The lesson is blunt: don’t trust session-based crons for anything that needs to run when you’re not there. GitHub Actions or launchd are the right tools. Session crons evaporate with the session. Two weeks of missed emails is the concrete cost of that assumption.

Full Stats

SessionTimeTool CallsWhat Happened
139 min14Payment research, subscription planning
2~4 hours182288 SEO pages
313 min11Cron failure diagnosis

Aggregate tool distribution: Bash(120), Read(23), Agent(19), TaskUpdate(17), TaskCreate(9). Two files created, one modified.

Four Patterns That Held Across All Three Sessions

Write the plan before touching code. The 288-page session worked because sub-agent scope was defined in a document before any agent ran. Ambiguous plans produce overlapping, conflicting agents.

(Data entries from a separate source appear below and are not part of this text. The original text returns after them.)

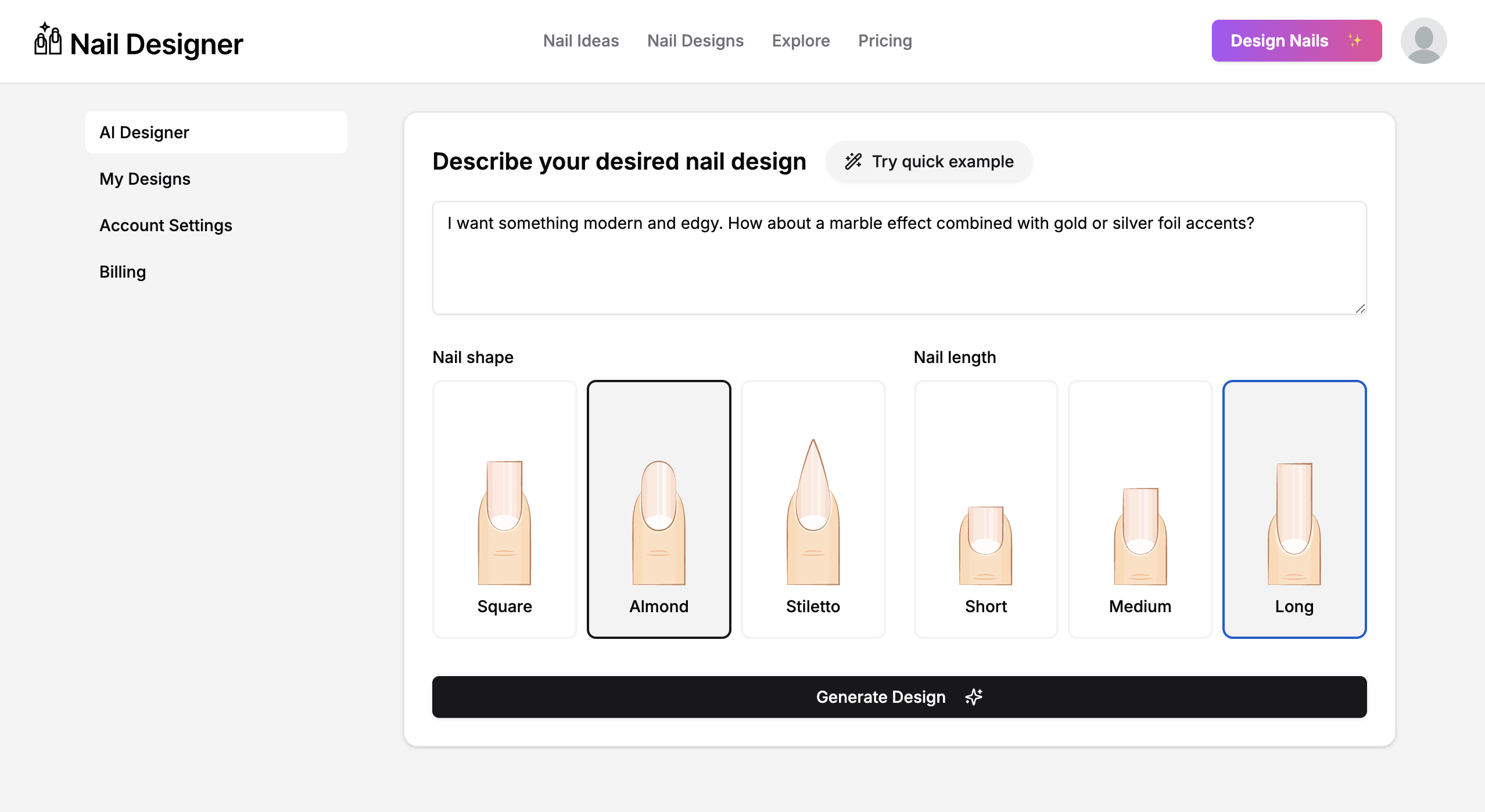Navigate to the Pricing page
Screen dimensions: 1485x812
coord(885,41)
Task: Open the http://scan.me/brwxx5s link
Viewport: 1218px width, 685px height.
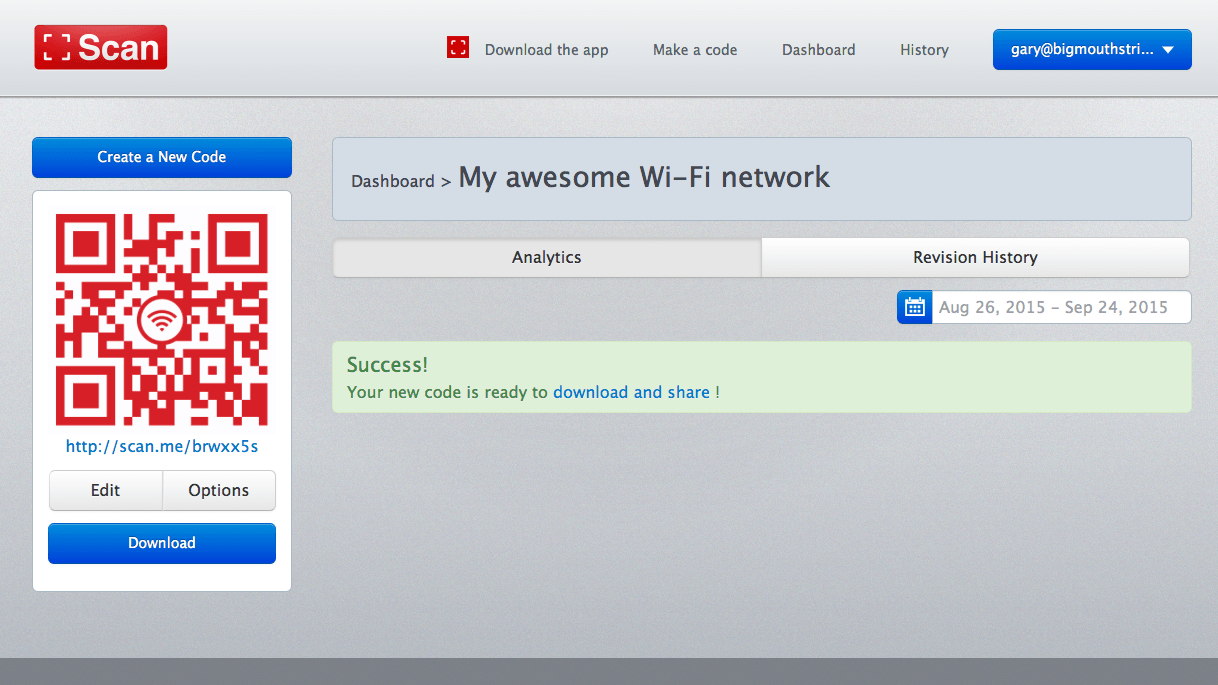Action: click(162, 446)
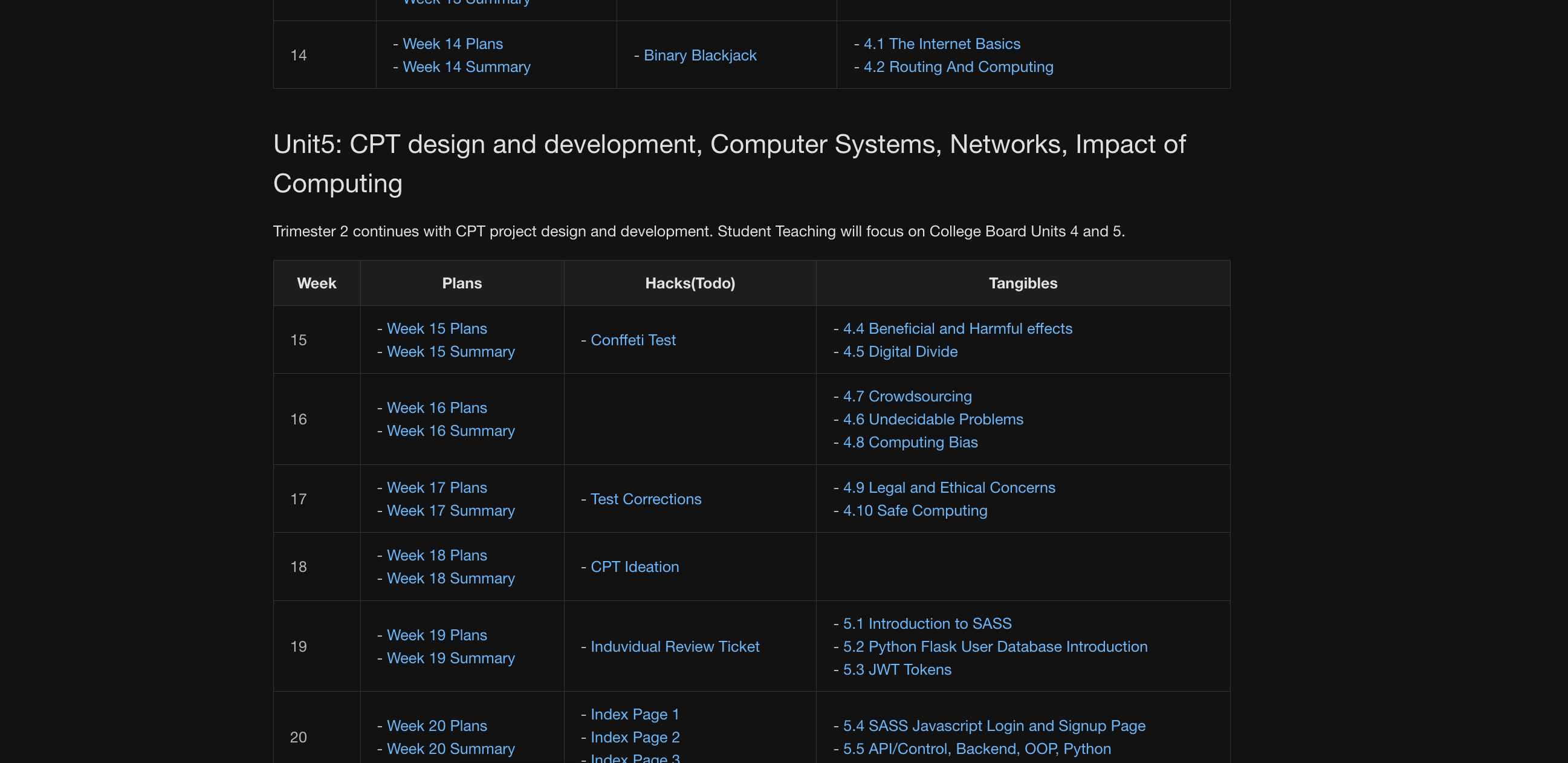Click the Binary Blackjack hack link

(699, 56)
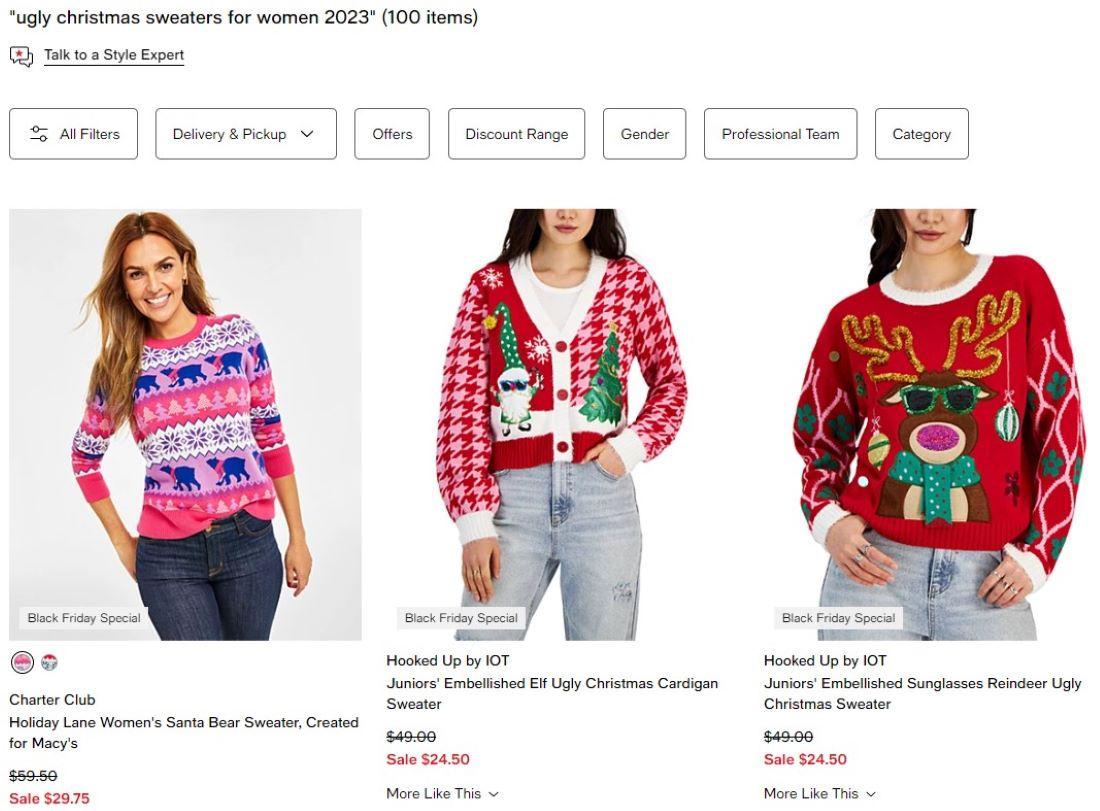Open the All Filters panel

pos(73,134)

Worktrees for experimental scale. Any operation that’s hard to roll back belongs in a worktree. Merge into main after validation, not before.

Sub-agents need explicit file ownership. The way to avoid agent conflicts is to assign each agent a non-overlapping set of files. If two agents can write to the same file, eventually they will — at the same time.

Persistent schedules don’t belong in sessions. Session crons seem convenient until they’re not. Put anything that needs to survive session end in GitHub Actions, launchd, or a proper cron daemon.